Agree on the time it took to change the flat...no way should he lose that much time.

Phillipe's comments about the increased probability of flatting out of the cobbles is news to me and points to a tactical error.......unusual for Armstrong 

LA's time deficit to sheck, & contador has to be concerning........looking at the remaining stages, where does it seem logical he has a chance to make up that much time? Certainly not in the mountains (barring a mechanical), so that leaves the TT's...........add that to the matches he had to burn today & it's hard to see a high probability of him making the podium. It's possible, but the odds just got worse for him.

Everyone wants to throw Vino under the bus, but a.) How certain is anyone that Vino knew of the flat & b.) who knows what if anything the DS told Vino.

IMO

Len


----------



## tinkerbeast (Jul 24, 2009)

geez guys contador was 2:30 down and behind armstrong at one point and vino helped cut that gap significantly (with FC pushing at the front no less)... give the man some credit or atleast dont accuse him or riding for himself

what are cadels chances of making the podium now that he has a few minutes over the other gc guys?


----------



## nims (Jul 7, 2009)

tinkerbeast said:


> geez guys contador was 2:30 down and behind armstrong at one point and vino helped cut that gap significantly (with FC pushing at the front no less)... give the man some credit or atleast dont accuse him or riding for himself
> 
> what are cadels chances of making the podium now that he has a few minutes over the other gc guys?


Yeah I agree with that, he probably didn't know contador was dropped at the end.

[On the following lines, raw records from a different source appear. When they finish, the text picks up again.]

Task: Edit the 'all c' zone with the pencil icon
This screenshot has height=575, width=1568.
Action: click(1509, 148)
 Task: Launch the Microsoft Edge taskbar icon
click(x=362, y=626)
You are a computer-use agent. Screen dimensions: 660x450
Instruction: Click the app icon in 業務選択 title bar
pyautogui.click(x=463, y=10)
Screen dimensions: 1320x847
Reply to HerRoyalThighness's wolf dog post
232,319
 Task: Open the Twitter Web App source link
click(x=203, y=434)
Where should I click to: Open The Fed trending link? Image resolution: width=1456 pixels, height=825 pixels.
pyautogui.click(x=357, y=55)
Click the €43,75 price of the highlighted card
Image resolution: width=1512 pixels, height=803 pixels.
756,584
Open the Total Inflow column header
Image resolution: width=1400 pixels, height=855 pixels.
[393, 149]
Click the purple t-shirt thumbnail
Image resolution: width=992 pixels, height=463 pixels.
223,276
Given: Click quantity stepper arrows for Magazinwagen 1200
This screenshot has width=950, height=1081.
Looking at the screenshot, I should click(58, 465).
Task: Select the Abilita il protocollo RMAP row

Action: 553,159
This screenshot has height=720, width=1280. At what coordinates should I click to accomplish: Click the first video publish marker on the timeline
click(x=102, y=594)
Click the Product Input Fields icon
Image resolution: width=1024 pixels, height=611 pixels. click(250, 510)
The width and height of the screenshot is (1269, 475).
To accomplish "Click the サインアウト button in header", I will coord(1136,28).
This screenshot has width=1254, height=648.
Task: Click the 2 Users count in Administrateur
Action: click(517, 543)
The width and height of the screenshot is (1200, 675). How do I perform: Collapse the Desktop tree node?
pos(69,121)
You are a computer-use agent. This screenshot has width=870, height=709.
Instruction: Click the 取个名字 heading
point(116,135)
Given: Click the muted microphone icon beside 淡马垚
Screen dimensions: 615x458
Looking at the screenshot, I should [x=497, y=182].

And Contador needed the help today after all hell broke loose, if Armstrong had not punctured, the situation would be different right now.(obviously pointing out the obvious ;p)


----------



## MG537 (Jul 25, 2006)

Len J said:


> Agree on the time it took to change the flat...no way should he lose that much time.
> 
> Phillipe's comments about the increased probability of flatting out of the cobbles is news to me and points to a tactical error.......unusual for Armstrong
> 
> ...


How about going out on a limb and prediciting that Cadel Evans will wear yellow again, just maybe not all the way to Paris.


----------



## OldEndicottHiway (Jul 16, 2007)

Len J said:


> Agree on the time it took to change the flat...no way should he lose that much time.
> 
> Phillipe's comments about the increased probability of flatting out of the cobbles is news to me and points to a tactical error.......unusual for Armstrong
> 
> ...



That's what I was wondering too, altho I'm not a huge Vino fan.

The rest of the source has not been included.